# Blue Tooth Not Working



## obermd (Mar 3, 2012)

Have you tried deleting the pairing on both your phone and in the car? If not, give this a try and let us know if that works. Once in a while BlueTooth pairing goes south and this is how you repair the pairing.


----------



## 115 (Nov 12, 2010)

Do what obermd said. Also, press the OnStar button and talk to a CSR and see if there's an update for your Bluetooth module.


----------



## cronyjabrony (Aug 10, 2012)

I tried it and still nothing but dead air. so frustrating!:angry:


----------



## obermd (Mar 3, 2012)

Next step - see if your phone will successfully pair with a headset. Also, check to see if your car will pair with your friend's phone. Have you contacted On-Star as suggested by bojangles?


----------



## WhiteAndBright (Mar 4, 2013)

OnStar has nothing to do with the pairing of a cell phone to the vehicle.. These are 2 different systems.. If you have the Mylink radio and pair it through the screen or if you push and hold the "phone command" button on the steering wheel that is all through the vehicle itself.. The OnStar is a different system that uses their services for their own phone system as a backup incase your cell phone dies.. They call it their hands free calling, that is what they try and get you to buy when you do your OnStar "welcome call" when your first buy your car and you are setting up your OnStar account....


----------



## cronyjabrony (Aug 10, 2012)

I am lost, I just want the **** thing to work:dazed002::angry::question:


----------



## cronyjabrony (Aug 10, 2012)

my car is a 2012 eco it has the base stereo and the Bluetooth connectivity package.
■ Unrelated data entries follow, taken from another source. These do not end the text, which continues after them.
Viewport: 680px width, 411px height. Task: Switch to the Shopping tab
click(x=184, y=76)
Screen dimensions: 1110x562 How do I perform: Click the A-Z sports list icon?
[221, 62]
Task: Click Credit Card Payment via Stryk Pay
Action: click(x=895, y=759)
Worked fine a week ago now its just dead air. I have tried about 20 times to pair it and un pair it no results.


----------



## WhiteAndBright (Mar 4, 2013)

On your phone go into your Bluetooth settings and forget the device.. (delete everything paired to the cell phone) also do you have the MyLink radio?? If so push the phone app on your screen and go into settings and pair devices and make sure all of them are deleted.. then shut your phone off to reset in and go and unhook your battery on your car so that the radio will reset then try and pair your phone back up by pushing the phone icon on your radio and then hit pair device THEN go into the settings on your phone and search for devices and pair it up this should help it connect and you should be fine after this...


----------



## WhiteAndBright (Mar 4, 2013)

bojangles said:


> Do what obermd said. Also, press the OnStar button and talk to a CSR and see if there's an update for your Bluetooth module.
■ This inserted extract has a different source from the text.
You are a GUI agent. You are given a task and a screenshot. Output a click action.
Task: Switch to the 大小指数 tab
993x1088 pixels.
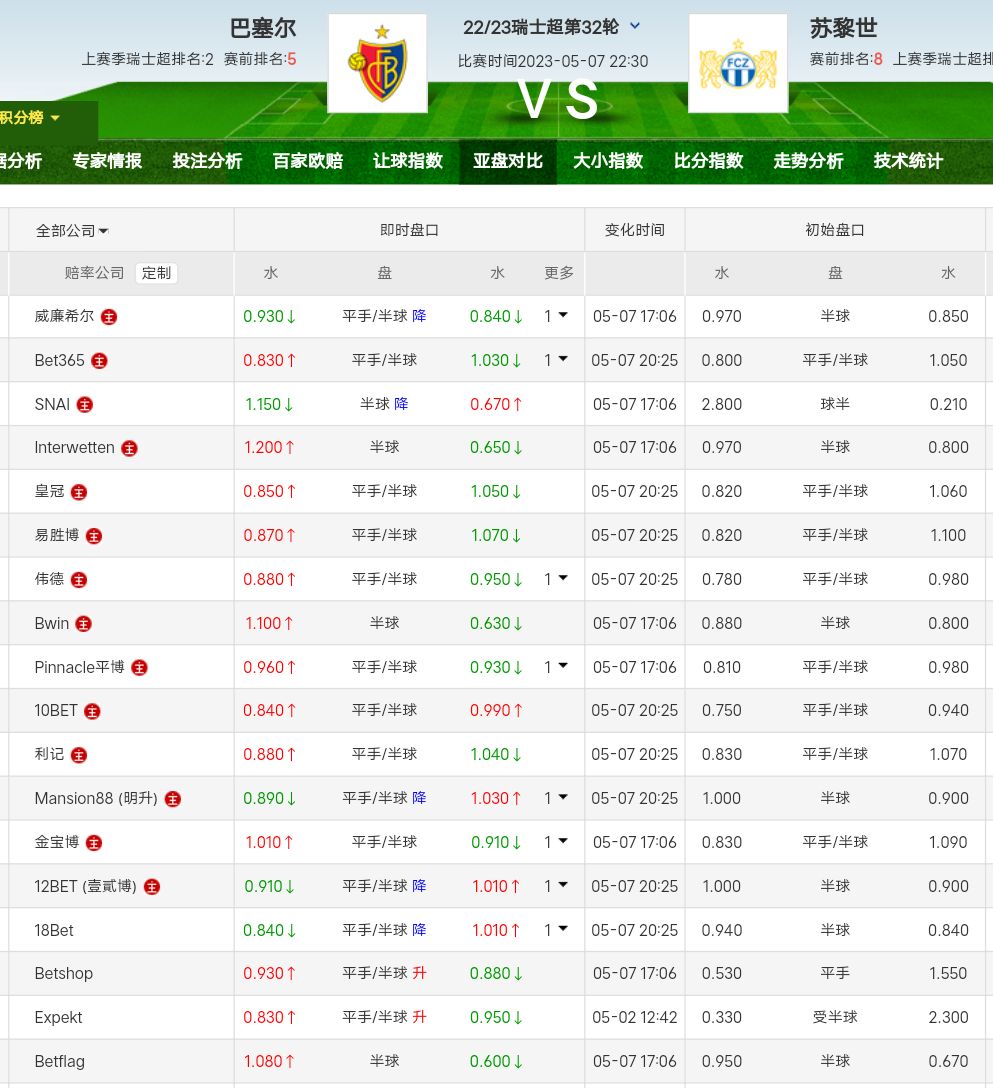pyautogui.click(x=608, y=161)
This will do nothing for you, the Bluetooth that is connected through the vehicle is a completely different from the "hands free phone" through OnStar..


----------



## obermd (Mar 3, 2012)

Actually the hands free Bluetooth calling module in the Cruze is in the On-Star module, so for new devices and bug fixes to this code, On-Star must download the updates to your car. I know - it's completely screwy. I have no idea why GM would do this other than I suspect it's the On-Star module that handles the car's microphone.


----------



## 115 (Nov 12, 2010)

Again, obermd is correct. Definitely give OnStar a buzz.


----------



## cronyjabrony (Aug 10, 2012)

what if my onstar is expired?


----------



## 115 (Nov 12, 2010)

Not a problem. They will make things work. I think they will give you a small free subscription to update.


----------



## Chevy Customer Care (Oct 29, 2011)

cronyjabrony said:


> I just recently purchased an Android Phone. A Motorola Razor HD. I synced it when I first got it and it worked great. Then I did an update and ever since it does not work right. I have no idea what to do and am hoping someone else on here had a similar issue. So when I make or take calls it rings through the blue tooth but as soon as I pick up its like dead air. I cant hear them and they can't hear me. I have no idea what to do? And no its not on mute.
> 
> 
> :question::feedback:





cronyjabrony,
If you are not able to get your Bluetooth working properly by trying any of the suggestions from the other posters I would recommend that you have your dealer look into this for you. Please keep me posted and if you have any other questions please feel free to contact me anytime.
Thank you,
Stacy Chevrolet Customer Service


----------



## cronyjabrony (Aug 10, 2012)

So I took my Cruze in to Midland Chevy dealer today for service/oil change and got my Bluetooth problem fixed. I guess there was an update for it so they updated it and now it works awesome. Thanks guys for all the advice and help. This forum rocks!


----------



## 115 (Nov 12, 2010)

I knew it! :eusa_clap:

Glad you got it fixed.


----------



## obermd (Mar 3, 2012)

Doesn't surprise me that you needed an update. I bet if you had asked and pushed for an answer, your service adviser would have admitted they had On-Star push the update to your car. I'm glad it's working now. Which phone and carrier are you using? I ask so that other Cruze owners with the same phone and carrier don't end up with this same problem and get frustrated when the solution is simple.


----------



## Chevy Customer Care (Oct 29, 2011)

cronyjabrony said:


> So I took my Cruze in to Midland Chevy dealer today for service/oil change and got my Bluetooth problem fixed. I guess there was an update for it so they updated it and now it works awesome. Thanks guys for all the advice and help. This forum rocks!




cronyjabrony,
Thanks for the update! I am happy to hear that your Bluetooth is working properly now!! If you have any other questions please feel free to contact me anytime.
Thank you,
Stacy Chevrolet Customer Service


----------



## Buckshot (Oct 7, 2012)

I can get through the pairing process all the way to where you verbally give the connection a name. It seems that the microphone is not working. Also, I have no light on the onstar mirror. Any ideas? 2012 Cruze Eco 


Sent from AutoGuide.com Free App


----------



## obermd (Mar 3, 2012)

Buckshot, it sounds like your OnStar module has failed.


----------



## invisabill (Jun 3, 2013)

like others said ontsar and Bluetooth are part of the same module. the vcim or communication interface module. you do not need an active onstar account to use the Bluetooth. if the light is not on on your mirror its a problem with the module or wiring. also they have a backup battery in the module that can go bad and cause the light to be off.


----------



## Buckshot (Oct 7, 2012)

Ok, looks like a trip to the parts counter for me. Thanks!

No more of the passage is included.